> [About this task]
The result should be every line in the material below containing the string "agent".
::: Provided material :::
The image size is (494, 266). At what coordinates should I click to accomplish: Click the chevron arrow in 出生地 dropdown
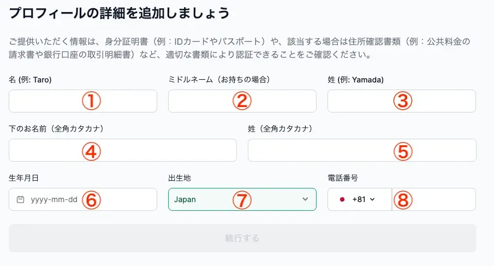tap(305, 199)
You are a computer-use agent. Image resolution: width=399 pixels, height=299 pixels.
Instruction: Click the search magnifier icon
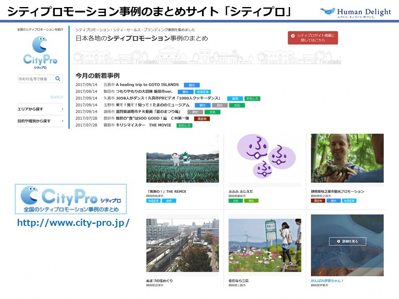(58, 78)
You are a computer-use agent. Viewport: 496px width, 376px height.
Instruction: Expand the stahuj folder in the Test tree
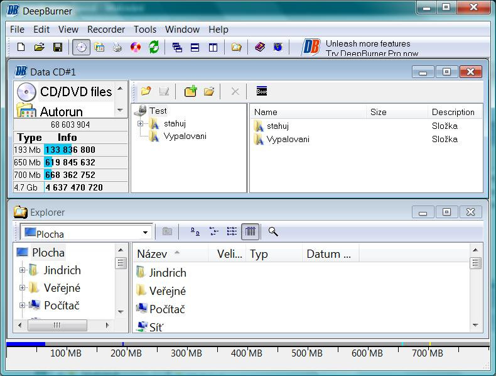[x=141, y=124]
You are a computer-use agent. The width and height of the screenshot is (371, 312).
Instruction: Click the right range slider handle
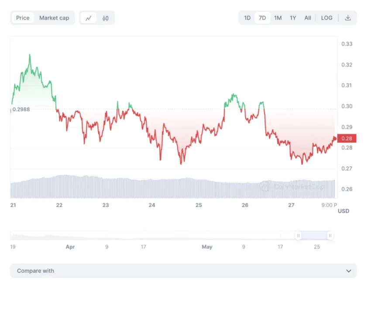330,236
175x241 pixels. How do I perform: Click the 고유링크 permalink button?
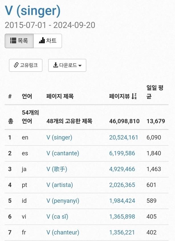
:::
> [Task result]
You are a computer-use agent. Image resolution: width=399 pixels, height=299 pixels.
You are a computer-use agent. Viewport: 496px width, 376px height.
You are a computer-use agent. The width and height of the screenshot is (371, 312).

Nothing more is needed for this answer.